The orderly ran for the nurses’ station.

Cunningham found the latch button, depressed it with her fist, heard the release of the steel door’s pneumatic lock.

Then she was inside, pushing the plastic chair out of her way and running for Kaylie in the far corner, Kaylie who was suspended near the steel toilet she must have mounted to reach the ceiling, her body swinging slightly, blonde head lolling to one side, her back turned, left arm drooping, and Cunningham grabbed her….

Get her down, get her down. Still a chance to save her if her neck wasn’t broken — and if she hadn’t been hanging for too long…

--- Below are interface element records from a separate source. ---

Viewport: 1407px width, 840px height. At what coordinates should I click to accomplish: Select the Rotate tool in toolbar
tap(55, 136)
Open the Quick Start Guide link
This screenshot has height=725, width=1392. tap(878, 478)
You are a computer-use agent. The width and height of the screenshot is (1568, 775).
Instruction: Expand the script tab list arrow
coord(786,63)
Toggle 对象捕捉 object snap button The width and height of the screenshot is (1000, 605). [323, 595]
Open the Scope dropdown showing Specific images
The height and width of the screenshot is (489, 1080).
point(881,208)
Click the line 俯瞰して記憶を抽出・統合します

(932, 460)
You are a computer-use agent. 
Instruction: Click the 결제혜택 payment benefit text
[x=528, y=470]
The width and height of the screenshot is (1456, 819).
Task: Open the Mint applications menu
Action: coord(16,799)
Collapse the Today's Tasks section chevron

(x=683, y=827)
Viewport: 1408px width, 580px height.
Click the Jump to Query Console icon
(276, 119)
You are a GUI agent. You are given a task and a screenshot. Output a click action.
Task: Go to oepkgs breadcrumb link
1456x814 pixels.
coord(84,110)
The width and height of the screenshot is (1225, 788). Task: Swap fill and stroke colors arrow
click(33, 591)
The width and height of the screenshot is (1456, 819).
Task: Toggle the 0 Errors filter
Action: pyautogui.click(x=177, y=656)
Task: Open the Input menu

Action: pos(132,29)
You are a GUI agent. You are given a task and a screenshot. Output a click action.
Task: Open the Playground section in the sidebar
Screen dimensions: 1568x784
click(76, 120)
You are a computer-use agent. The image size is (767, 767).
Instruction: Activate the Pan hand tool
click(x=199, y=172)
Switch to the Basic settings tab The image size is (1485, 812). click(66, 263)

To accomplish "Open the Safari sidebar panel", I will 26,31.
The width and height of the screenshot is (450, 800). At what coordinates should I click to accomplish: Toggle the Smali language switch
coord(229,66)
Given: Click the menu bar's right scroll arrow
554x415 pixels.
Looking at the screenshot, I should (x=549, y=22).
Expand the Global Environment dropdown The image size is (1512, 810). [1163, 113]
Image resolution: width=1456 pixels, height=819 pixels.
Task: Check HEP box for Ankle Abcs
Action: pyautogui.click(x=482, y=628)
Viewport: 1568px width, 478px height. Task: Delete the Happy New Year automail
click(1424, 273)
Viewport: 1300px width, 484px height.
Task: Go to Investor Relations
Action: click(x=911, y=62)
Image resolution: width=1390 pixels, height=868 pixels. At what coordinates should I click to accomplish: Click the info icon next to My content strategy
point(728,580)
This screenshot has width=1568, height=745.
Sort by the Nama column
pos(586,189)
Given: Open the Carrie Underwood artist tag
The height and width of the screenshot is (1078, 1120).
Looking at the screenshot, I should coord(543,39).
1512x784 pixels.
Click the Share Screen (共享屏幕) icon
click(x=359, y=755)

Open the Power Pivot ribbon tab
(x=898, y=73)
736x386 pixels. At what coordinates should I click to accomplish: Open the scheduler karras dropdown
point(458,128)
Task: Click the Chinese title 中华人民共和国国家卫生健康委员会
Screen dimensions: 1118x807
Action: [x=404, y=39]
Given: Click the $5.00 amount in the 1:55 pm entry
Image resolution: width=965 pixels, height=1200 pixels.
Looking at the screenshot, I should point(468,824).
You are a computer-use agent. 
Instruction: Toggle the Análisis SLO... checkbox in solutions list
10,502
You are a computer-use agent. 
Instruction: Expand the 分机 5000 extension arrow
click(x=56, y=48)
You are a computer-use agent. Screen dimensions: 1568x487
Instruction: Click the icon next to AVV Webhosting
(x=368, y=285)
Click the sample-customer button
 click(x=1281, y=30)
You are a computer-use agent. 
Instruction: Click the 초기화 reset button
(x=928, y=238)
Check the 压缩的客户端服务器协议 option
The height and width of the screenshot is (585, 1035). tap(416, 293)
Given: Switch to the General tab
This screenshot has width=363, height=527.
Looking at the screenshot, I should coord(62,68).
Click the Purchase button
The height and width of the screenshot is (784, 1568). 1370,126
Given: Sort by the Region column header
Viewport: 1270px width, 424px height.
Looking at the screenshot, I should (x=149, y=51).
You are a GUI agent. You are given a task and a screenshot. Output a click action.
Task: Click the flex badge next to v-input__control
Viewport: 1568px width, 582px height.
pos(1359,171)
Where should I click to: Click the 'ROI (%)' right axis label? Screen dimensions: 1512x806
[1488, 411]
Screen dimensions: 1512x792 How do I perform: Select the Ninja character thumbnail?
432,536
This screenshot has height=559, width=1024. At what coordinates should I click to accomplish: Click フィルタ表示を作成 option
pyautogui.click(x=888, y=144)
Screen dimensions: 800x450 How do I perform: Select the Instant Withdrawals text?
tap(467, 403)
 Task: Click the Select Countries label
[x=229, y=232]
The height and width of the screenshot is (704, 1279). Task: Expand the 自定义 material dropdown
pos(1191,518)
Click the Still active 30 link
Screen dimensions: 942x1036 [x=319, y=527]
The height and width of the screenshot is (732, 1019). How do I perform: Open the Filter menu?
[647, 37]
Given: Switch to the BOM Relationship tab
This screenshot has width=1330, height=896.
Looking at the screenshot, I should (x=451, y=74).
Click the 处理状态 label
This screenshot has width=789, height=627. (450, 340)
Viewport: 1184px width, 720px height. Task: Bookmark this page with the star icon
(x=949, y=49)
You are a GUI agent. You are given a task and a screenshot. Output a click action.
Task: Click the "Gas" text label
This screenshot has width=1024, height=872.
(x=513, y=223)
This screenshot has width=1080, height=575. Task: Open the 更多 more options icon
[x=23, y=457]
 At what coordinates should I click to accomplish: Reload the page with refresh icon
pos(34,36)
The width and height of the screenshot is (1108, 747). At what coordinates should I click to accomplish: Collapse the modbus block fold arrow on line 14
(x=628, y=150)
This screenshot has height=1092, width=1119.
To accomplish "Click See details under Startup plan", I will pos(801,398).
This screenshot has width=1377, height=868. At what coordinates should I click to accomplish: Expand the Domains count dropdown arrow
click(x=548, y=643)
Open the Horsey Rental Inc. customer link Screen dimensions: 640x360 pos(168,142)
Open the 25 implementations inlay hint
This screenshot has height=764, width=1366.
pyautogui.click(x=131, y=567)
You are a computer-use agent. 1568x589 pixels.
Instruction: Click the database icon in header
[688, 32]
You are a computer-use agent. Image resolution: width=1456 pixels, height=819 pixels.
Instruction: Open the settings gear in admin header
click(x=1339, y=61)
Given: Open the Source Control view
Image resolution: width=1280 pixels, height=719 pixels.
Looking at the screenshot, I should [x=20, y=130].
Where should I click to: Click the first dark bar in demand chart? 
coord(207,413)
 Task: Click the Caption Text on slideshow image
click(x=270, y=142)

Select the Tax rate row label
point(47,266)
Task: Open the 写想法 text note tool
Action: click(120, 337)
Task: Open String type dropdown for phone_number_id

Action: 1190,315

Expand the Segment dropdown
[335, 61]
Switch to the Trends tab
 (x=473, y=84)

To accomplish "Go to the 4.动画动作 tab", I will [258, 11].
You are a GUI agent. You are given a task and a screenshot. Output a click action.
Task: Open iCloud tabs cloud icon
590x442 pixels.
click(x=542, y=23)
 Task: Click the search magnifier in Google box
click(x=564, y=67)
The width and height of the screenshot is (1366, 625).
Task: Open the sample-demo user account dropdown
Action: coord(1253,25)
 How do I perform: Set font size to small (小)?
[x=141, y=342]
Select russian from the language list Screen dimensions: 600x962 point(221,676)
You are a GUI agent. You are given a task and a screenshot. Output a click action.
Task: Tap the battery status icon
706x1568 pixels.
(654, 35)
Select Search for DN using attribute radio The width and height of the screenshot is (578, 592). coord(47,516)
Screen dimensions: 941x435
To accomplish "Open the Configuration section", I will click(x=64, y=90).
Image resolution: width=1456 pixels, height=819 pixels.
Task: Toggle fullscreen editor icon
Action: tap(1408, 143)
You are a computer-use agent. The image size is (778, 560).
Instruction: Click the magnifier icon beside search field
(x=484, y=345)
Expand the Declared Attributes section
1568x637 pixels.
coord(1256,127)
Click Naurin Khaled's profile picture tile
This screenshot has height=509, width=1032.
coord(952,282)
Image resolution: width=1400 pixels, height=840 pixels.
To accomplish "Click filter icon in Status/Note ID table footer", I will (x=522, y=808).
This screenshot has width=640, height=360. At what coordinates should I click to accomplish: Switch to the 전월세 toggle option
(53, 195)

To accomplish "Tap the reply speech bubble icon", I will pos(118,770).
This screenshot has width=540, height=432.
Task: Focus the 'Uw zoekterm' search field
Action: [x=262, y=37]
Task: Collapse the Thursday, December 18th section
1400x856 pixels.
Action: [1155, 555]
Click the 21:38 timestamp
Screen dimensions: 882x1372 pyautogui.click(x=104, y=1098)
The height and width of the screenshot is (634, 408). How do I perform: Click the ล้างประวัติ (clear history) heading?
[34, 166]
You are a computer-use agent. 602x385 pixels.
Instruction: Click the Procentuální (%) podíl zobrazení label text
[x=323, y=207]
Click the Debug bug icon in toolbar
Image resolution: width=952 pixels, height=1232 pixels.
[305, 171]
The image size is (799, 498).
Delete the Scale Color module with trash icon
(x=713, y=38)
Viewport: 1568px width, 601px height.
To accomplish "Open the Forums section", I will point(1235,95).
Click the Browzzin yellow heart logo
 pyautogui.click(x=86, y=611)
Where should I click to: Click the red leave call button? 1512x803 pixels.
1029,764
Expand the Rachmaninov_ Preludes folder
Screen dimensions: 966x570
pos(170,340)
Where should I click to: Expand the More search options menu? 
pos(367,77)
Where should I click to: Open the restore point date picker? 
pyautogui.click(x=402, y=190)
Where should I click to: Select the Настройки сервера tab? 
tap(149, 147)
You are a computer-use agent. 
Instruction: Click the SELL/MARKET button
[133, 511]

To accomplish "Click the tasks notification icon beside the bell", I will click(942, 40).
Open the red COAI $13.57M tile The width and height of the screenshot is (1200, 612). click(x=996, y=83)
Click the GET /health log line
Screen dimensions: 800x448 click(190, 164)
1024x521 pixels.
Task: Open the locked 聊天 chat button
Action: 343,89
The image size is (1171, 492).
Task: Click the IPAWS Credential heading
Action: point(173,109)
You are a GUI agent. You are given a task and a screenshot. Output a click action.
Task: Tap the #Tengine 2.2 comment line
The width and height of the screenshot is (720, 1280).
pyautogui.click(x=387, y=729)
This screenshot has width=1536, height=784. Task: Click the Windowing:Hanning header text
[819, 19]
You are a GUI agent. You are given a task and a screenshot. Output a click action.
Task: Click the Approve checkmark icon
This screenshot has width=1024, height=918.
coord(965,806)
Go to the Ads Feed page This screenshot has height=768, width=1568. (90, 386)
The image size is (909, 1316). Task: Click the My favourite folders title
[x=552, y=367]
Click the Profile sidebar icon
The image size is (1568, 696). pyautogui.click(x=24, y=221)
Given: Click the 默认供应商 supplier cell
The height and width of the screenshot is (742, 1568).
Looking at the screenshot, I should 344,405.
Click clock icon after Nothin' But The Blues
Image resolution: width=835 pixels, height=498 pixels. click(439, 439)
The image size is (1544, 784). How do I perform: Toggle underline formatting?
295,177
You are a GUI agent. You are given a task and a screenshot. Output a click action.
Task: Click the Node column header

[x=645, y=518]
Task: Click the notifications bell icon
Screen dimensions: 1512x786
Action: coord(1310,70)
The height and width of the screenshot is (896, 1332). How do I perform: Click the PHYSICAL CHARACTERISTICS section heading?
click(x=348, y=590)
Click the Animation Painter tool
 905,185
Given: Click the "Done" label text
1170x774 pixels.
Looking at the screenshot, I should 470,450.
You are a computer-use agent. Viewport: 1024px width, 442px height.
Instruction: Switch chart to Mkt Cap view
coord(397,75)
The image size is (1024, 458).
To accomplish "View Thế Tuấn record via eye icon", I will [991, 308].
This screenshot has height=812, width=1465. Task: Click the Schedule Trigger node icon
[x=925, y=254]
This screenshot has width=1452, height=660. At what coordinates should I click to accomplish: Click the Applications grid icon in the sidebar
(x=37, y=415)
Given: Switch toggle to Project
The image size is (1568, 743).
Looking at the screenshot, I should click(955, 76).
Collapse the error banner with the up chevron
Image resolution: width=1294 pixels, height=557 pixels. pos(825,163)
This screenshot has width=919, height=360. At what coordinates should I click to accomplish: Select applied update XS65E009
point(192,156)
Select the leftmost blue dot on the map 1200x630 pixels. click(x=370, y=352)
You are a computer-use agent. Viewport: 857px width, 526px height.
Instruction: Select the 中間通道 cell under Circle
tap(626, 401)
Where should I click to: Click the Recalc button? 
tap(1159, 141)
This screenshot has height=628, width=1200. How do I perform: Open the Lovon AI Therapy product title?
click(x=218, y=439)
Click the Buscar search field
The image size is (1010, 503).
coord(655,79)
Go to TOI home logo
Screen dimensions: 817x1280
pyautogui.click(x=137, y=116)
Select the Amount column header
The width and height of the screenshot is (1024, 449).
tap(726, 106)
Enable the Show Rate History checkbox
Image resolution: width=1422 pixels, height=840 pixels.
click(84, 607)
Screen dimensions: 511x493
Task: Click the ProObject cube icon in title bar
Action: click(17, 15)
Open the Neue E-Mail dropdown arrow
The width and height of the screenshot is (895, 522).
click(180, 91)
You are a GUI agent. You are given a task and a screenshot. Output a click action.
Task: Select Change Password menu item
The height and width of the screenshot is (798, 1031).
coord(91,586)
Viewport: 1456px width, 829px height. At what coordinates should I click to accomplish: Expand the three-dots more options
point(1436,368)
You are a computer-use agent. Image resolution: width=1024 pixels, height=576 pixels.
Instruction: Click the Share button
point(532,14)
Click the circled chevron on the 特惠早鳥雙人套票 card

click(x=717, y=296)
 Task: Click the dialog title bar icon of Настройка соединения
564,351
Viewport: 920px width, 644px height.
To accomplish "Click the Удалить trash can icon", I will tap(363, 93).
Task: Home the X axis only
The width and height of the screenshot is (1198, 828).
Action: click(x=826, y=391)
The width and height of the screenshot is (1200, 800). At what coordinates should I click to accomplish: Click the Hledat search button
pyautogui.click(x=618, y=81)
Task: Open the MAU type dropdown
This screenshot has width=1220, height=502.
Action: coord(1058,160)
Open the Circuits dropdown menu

The noose was knotted under Kaylie’s chin. Cunningham turned Kaylie toward her, groping for the knot, and she had time to see that Kaylie’s right elbow was crooked close to her chest, her hand wedged under the rubber noose to prevent asphyxiation, and her eyes — blue eyes, pretty eyes — were open wide.

Ambush.

This one word bloomed in Cunningham’s mind, and then Kaylie’s two legs came up together, bending at the knees, and with two slippered feet she kicked the nurse squarely in the face.

Dana Cunningham was a large woman, horse-strong, but the double kick caught her off balance, and she went down in a swirl of vertigo.

Kaylie cast off the noose and dropped to the floor.

Cunningham snatched blindly at Kaylie’s ankle, seized hold, yanked the girl to one knee. Got her, she thought with a flash of triumph, before Kaylie spun sideways and hefted the plastic chair and slammed it down on Cunningham’s head.

Pain dazzled her. She forgot Kaylie, forgot everything except the orderly’s name. “Eddie!” she screamed as Kaylie scrambled past her, out the door.

The orderly was still on the phone with security when he heard a crash from the far end of the ward, then Cunningham’s cry, and he knew there was worse trouble than a suicide.